◆ Exercise description ◆
What is needed here is every record, retyped without any change.
*** Opening Input data ***
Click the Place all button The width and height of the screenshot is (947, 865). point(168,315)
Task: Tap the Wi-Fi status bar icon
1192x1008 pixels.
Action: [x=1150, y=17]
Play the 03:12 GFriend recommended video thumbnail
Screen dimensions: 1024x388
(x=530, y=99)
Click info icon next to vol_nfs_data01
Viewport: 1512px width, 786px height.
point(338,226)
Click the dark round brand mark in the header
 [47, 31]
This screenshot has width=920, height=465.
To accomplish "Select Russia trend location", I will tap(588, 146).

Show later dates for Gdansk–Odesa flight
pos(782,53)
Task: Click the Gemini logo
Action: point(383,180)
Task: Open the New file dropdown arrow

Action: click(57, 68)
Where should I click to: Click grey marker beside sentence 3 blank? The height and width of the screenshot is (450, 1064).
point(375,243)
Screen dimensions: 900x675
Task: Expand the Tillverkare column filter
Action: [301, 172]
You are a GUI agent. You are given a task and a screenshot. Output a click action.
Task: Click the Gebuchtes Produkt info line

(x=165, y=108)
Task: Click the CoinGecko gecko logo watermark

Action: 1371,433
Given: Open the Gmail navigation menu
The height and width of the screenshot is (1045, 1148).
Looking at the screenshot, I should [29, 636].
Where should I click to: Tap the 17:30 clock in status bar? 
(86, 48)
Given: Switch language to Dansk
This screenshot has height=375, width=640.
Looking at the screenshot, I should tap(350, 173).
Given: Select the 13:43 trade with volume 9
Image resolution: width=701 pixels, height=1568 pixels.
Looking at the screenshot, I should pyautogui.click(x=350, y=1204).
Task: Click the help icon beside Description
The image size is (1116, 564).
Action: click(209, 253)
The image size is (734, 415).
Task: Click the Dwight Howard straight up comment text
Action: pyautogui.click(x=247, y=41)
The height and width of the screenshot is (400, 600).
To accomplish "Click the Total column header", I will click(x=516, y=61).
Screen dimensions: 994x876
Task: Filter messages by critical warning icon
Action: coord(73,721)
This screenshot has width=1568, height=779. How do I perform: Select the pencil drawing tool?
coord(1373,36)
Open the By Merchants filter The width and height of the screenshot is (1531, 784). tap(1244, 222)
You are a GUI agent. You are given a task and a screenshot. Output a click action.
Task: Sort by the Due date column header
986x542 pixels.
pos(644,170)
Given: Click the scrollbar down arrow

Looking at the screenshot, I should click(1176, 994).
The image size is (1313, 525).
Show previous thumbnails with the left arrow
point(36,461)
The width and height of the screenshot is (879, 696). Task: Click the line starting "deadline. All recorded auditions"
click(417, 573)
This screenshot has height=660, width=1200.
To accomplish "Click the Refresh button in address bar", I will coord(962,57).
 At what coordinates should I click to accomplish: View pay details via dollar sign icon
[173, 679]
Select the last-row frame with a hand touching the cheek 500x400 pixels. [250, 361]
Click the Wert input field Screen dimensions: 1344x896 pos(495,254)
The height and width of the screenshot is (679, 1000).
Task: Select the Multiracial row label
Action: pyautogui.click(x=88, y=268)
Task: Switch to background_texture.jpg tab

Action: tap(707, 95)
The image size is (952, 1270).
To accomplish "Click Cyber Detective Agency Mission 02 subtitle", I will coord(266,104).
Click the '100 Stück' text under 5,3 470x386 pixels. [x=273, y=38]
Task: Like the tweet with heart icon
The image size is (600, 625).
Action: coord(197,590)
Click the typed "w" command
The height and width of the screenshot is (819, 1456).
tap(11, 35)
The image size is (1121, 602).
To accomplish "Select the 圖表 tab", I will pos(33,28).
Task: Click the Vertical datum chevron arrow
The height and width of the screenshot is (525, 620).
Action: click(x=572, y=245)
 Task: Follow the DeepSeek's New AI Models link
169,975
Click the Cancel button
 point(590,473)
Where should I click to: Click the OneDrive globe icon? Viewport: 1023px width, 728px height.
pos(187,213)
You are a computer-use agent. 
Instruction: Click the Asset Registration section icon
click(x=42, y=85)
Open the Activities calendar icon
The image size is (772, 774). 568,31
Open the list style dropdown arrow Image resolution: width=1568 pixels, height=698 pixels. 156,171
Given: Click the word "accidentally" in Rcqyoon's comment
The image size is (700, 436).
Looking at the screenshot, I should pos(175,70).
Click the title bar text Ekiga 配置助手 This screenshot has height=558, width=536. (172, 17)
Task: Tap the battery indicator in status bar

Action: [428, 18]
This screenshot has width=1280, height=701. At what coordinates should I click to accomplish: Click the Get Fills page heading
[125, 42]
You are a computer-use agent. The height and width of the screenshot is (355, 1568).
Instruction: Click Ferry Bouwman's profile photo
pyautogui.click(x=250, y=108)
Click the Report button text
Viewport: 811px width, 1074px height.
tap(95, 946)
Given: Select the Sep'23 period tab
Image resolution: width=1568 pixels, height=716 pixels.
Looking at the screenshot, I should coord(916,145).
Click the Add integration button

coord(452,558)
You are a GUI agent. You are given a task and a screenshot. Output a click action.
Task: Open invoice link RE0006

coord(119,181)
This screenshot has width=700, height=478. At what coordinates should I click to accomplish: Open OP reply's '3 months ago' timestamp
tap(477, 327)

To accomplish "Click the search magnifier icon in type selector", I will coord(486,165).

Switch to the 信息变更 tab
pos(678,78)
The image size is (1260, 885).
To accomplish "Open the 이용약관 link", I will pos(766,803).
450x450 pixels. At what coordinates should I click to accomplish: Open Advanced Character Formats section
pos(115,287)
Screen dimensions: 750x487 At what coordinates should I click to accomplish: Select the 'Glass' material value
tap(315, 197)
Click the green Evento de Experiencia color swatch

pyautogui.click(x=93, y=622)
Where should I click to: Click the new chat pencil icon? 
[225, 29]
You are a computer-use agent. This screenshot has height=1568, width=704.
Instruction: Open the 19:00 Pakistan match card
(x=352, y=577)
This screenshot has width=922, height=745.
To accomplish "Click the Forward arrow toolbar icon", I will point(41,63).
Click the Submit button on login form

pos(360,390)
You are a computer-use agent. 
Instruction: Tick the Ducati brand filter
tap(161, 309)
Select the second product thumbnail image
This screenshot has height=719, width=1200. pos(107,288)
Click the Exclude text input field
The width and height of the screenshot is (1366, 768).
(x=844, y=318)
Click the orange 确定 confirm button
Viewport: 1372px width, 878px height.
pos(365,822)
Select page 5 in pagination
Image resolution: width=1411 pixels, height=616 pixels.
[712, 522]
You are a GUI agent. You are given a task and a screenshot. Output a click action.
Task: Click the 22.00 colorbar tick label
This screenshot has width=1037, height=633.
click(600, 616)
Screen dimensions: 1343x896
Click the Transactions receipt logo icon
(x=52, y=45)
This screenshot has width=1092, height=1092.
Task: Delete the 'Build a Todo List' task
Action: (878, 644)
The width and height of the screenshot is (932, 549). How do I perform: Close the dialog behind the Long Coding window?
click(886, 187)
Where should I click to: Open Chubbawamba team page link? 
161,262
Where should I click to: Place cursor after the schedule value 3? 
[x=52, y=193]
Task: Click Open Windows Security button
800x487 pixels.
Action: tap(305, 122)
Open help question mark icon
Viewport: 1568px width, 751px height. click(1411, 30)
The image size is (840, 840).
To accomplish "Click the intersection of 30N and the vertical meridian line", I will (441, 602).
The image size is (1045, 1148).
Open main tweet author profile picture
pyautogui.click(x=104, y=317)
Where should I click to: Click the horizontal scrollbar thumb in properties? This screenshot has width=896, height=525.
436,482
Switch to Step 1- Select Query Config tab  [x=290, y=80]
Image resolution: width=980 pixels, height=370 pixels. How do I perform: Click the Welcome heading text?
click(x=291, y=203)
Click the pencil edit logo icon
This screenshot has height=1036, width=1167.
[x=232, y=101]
*** Closing Input data ***
◆ Answer section ◆
Click the Place all button The width and height of the screenshot is (947, 865). point(168,315)
Task: Tap the Wi-Fi status bar icon
1192x1008 pixels.
Action: [x=1150, y=17]
Play the 03:12 GFriend recommended video thumbnail
Screen dimensions: 1024x388
(x=530, y=99)
Click info icon next to vol_nfs_data01
Viewport: 1512px width, 786px height.
point(338,226)
Click the dark round brand mark in the header
 [47, 31]
This screenshot has width=920, height=465.
To accomplish "Select Russia trend location", I will tap(588, 146).

Show later dates for Gdansk–Odesa flight
pos(782,53)
Task: Click the Gemini logo
Action: point(383,180)
Task: Open the New file dropdown arrow

Action: click(57, 68)
Where should I click to: Click grey marker beside sentence 3 blank? The height and width of the screenshot is (450, 1064).
point(375,243)
Screen dimensions: 900x675
Task: Expand the Tillverkare column filter
Action: [301, 172]
You are a GUI agent. You are given a task and a screenshot. Output a click action.
Task: Click the Gebuchtes Produkt info line

(x=165, y=108)
Task: Click the CoinGecko gecko logo watermark

Action: 1371,433
Given: Open the Gmail navigation menu
The height and width of the screenshot is (1045, 1148).
Looking at the screenshot, I should [29, 636].
Where should I click to: Tap the 17:30 clock in status bar? 
(86, 48)
Given: Switch language to Dansk
This screenshot has height=375, width=640.
Looking at the screenshot, I should tap(350, 173).
Given: Select the 13:43 trade with volume 9
Image resolution: width=701 pixels, height=1568 pixels.
Looking at the screenshot, I should pyautogui.click(x=350, y=1204).
Task: Click the help icon beside Description
The image size is (1116, 564).
Action: click(209, 253)
The image size is (734, 415).
Task: Click the Dwight Howard straight up comment text
Action: pyautogui.click(x=247, y=41)
The height and width of the screenshot is (400, 600).
To accomplish "Click the Total column header", I will click(x=516, y=61).
Screen dimensions: 994x876
Task: Filter messages by critical warning icon
Action: coord(73,721)
This screenshot has width=1568, height=779. How do I perform: Select the pencil drawing tool?
coord(1373,36)
Open the By Merchants filter The width and height of the screenshot is (1531, 784). tap(1244, 222)
You are a GUI agent. You are given a task and a screenshot. Output a click action.
Task: Sort by the Due date column header
986x542 pixels.
pos(644,170)
Given: Click the scrollbar down arrow

Looking at the screenshot, I should click(1176, 994).
The image size is (1313, 525).
Show previous thumbnails with the left arrow
point(36,461)
The width and height of the screenshot is (879, 696). Task: Click the line starting "deadline. All recorded auditions"
click(417, 573)
This screenshot has height=660, width=1200.
To accomplish "Click the Refresh button in address bar", I will coord(962,57).
 At what coordinates should I click to accomplish: View pay details via dollar sign icon
[173, 679]
Select the last-row frame with a hand touching the cheek 500x400 pixels. [250, 361]
Click the Wert input field Screen dimensions: 1344x896 pos(495,254)
The height and width of the screenshot is (679, 1000).
Task: Select the Multiracial row label
Action: pyautogui.click(x=88, y=268)
Task: Switch to background_texture.jpg tab

Action: tap(707, 95)
The image size is (952, 1270).
To accomplish "Click Cyber Detective Agency Mission 02 subtitle", I will coord(266,104).
Click the '100 Stück' text under 5,3 470x386 pixels. [x=273, y=38]
Task: Like the tweet with heart icon
The image size is (600, 625).
Action: coord(197,590)
Click the typed "w" command
The height and width of the screenshot is (819, 1456).
tap(11, 35)
The image size is (1121, 602).
To accomplish "Select the 圖表 tab", I will pos(33,28).
Task: Click the Vertical datum chevron arrow
The height and width of the screenshot is (525, 620).
Action: click(x=572, y=245)
 Task: Follow the DeepSeek's New AI Models link
169,975
Click the Cancel button
 point(590,473)
Where should I click to: Click the OneDrive globe icon? Viewport: 1023px width, 728px height.
pos(187,213)
You are a computer-use agent. 
Instruction: Click the Asset Registration section icon
click(x=42, y=85)
Open the Activities calendar icon
The image size is (772, 774). 568,31
Open the list style dropdown arrow Image resolution: width=1568 pixels, height=698 pixels. 156,171
Given: Click the word "accidentally" in Rcqyoon's comment
The image size is (700, 436).
Looking at the screenshot, I should pos(175,70).
Click the title bar text Ekiga 配置助手 This screenshot has height=558, width=536. (172, 17)
Task: Tap the battery indicator in status bar

Action: [428, 18]
This screenshot has width=1280, height=701. At what coordinates should I click to accomplish: Click the Get Fills page heading
[125, 42]
You are a computer-use agent. The height and width of the screenshot is (355, 1568).
Instruction: Click Ferry Bouwman's profile photo
pyautogui.click(x=250, y=108)
Click the Report button text
Viewport: 811px width, 1074px height.
tap(95, 946)
Given: Select the Sep'23 period tab
Image resolution: width=1568 pixels, height=716 pixels.
Looking at the screenshot, I should coord(916,145).
Click the Add integration button

coord(452,558)
You are a GUI agent. You are given a task and a screenshot. Output a click action.
Task: Open invoice link RE0006

coord(119,181)
This screenshot has width=700, height=478. At what coordinates should I click to accomplish: Open OP reply's '3 months ago' timestamp
tap(477, 327)

To accomplish "Click the search magnifier icon in type selector", I will coord(486,165).

Switch to the 信息变更 tab
pos(678,78)
The image size is (1260, 885).
To accomplish "Open the 이용약관 link", I will pos(766,803).
450x450 pixels. At what coordinates should I click to accomplish: Open Advanced Character Formats section
pos(115,287)
Screen dimensions: 750x487 At what coordinates should I click to accomplish: Select the 'Glass' material value
tap(315, 197)
Click the green Evento de Experiencia color swatch

pyautogui.click(x=93, y=622)
Where should I click to: Click the new chat pencil icon? 
[225, 29]
You are a computer-use agent. This screenshot has height=1568, width=704.
Instruction: Open the 19:00 Pakistan match card
(x=352, y=577)
This screenshot has width=922, height=745.
To accomplish "Click the Forward arrow toolbar icon", I will point(41,63).
Click the Submit button on login form

pos(360,390)
You are a computer-use agent. 
Instruction: Tick the Ducati brand filter
tap(161, 309)
Select the second product thumbnail image
This screenshot has height=719, width=1200. pos(107,288)
Click the Exclude text input field
The width and height of the screenshot is (1366, 768).
(x=844, y=318)
Click the orange 确定 confirm button
Viewport: 1372px width, 878px height.
pos(365,822)
Select page 5 in pagination
Image resolution: width=1411 pixels, height=616 pixels.
[712, 522]
You are a GUI agent. You are given a task and a screenshot. Output a click action.
Task: Click the 22.00 colorbar tick label
This screenshot has width=1037, height=633.
click(600, 616)
Screen dimensions: 1343x896
Click the Transactions receipt logo icon
(x=52, y=45)
This screenshot has width=1092, height=1092.
Task: Delete the 'Build a Todo List' task
Action: (878, 644)
The width and height of the screenshot is (932, 549). How do I perform: Close the dialog behind the Long Coding window?
click(886, 187)
Where should I click to: Open Chubbawamba team page link? 
161,262
Where should I click to: Place cursor after the schedule value 3? 
[x=52, y=193]
Task: Click Open Windows Security button
800x487 pixels.
Action: tap(305, 122)
Open help question mark icon
Viewport: 1568px width, 751px height. click(1411, 30)
The image size is (840, 840).
To accomplish "Click the intersection of 30N and the vertical meridian line", I will (441, 602).
The image size is (1045, 1148).
Open main tweet author profile picture
pyautogui.click(x=104, y=317)
Where should I click to: Click the horizontal scrollbar thumb in properties? This screenshot has width=896, height=525.
436,482
Switch to Step 1- Select Query Config tab  [x=290, y=80]
Image resolution: width=980 pixels, height=370 pixels. How do I perform: Click the Welcome heading text?
click(x=291, y=203)
Click the pencil edit logo icon
This screenshot has height=1036, width=1167.
[x=232, y=101]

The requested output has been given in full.